**TASK OBJECTIVE:** Identify every line of the records below that contains the word "resolution", and copy each of those lines in full.

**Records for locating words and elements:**
_ _ _ _

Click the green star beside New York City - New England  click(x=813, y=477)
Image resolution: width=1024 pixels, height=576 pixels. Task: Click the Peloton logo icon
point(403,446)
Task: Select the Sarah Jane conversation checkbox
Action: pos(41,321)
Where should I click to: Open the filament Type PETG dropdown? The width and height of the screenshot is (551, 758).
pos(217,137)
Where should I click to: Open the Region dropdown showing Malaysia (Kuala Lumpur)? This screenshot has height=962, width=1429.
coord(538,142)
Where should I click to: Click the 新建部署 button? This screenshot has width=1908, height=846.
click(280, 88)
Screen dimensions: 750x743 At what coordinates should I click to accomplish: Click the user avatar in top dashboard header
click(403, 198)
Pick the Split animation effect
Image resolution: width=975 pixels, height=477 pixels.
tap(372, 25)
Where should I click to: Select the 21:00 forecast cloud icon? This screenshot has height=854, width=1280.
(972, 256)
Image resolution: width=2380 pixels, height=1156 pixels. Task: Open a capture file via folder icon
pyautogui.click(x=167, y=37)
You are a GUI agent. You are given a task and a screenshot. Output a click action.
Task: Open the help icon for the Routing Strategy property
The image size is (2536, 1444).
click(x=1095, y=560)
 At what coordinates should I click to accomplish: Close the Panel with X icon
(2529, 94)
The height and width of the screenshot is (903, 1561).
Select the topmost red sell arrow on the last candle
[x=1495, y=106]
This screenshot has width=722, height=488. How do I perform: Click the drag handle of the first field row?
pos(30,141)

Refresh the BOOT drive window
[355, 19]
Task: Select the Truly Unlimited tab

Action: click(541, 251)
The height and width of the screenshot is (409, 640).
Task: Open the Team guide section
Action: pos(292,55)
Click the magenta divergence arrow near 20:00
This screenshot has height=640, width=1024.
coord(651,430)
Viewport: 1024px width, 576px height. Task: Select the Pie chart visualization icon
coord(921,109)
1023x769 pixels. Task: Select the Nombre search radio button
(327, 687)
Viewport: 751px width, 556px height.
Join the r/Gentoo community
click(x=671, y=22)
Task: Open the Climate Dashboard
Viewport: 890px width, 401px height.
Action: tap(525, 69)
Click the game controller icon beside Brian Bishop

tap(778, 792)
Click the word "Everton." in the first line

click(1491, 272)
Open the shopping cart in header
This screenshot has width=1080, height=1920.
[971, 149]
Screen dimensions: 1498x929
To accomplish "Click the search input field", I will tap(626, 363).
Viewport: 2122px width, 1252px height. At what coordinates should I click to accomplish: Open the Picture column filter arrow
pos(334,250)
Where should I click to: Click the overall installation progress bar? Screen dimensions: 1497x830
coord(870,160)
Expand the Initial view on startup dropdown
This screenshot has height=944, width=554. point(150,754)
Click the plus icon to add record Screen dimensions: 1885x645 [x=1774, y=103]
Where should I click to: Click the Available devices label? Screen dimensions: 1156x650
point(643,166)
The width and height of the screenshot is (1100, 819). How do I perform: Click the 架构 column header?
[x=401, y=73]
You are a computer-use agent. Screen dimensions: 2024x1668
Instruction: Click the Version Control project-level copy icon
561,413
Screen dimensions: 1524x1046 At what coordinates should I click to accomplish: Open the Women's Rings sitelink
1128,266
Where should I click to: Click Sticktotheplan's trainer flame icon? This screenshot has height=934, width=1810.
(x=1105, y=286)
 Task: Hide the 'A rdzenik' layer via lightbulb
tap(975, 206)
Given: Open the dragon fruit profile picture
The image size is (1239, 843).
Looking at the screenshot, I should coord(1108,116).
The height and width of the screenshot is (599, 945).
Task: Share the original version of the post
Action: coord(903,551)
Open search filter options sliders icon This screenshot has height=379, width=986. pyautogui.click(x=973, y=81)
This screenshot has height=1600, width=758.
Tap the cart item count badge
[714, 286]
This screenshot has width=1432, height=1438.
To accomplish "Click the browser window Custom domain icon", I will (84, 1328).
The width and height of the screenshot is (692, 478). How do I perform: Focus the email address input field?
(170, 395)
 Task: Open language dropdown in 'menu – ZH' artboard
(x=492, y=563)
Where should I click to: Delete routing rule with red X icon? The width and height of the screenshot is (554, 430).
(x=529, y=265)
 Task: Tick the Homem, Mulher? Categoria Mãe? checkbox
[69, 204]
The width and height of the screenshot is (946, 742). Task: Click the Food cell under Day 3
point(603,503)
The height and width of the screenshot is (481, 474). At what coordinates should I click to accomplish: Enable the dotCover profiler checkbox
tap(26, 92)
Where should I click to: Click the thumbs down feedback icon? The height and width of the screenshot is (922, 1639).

_ _ _ _

**FULL ANSWER:**
Image resolution: width=1024 pixels, height=576 pixels. Task: Click the Peloton logo icon
Image resolution: width=975 pixels, height=477 pixels.
Image resolution: width=2380 pixels, height=1156 pixels. Task: Open a capture file via folder icon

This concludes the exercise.